Each line of the records that follow must come back exactly, with pictures skipped.

--------------------

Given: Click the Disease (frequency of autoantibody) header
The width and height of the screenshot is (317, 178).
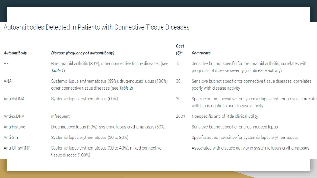Looking at the screenshot, I should [x=82, y=53].
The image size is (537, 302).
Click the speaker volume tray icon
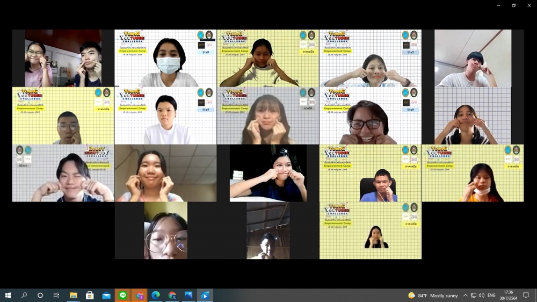tap(482, 295)
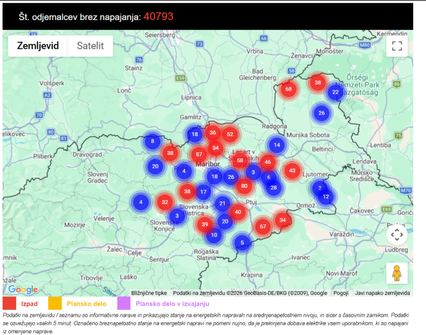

--------------------

THE COMPLETED TASK
Given: Click the Disease (frequency of autoantibody) header
The width and height of the screenshot is (317, 178).
Looking at the screenshot, I should [x=82, y=53].
The image size is (537, 302).
Click the speaker volume tray icon
tap(482, 295)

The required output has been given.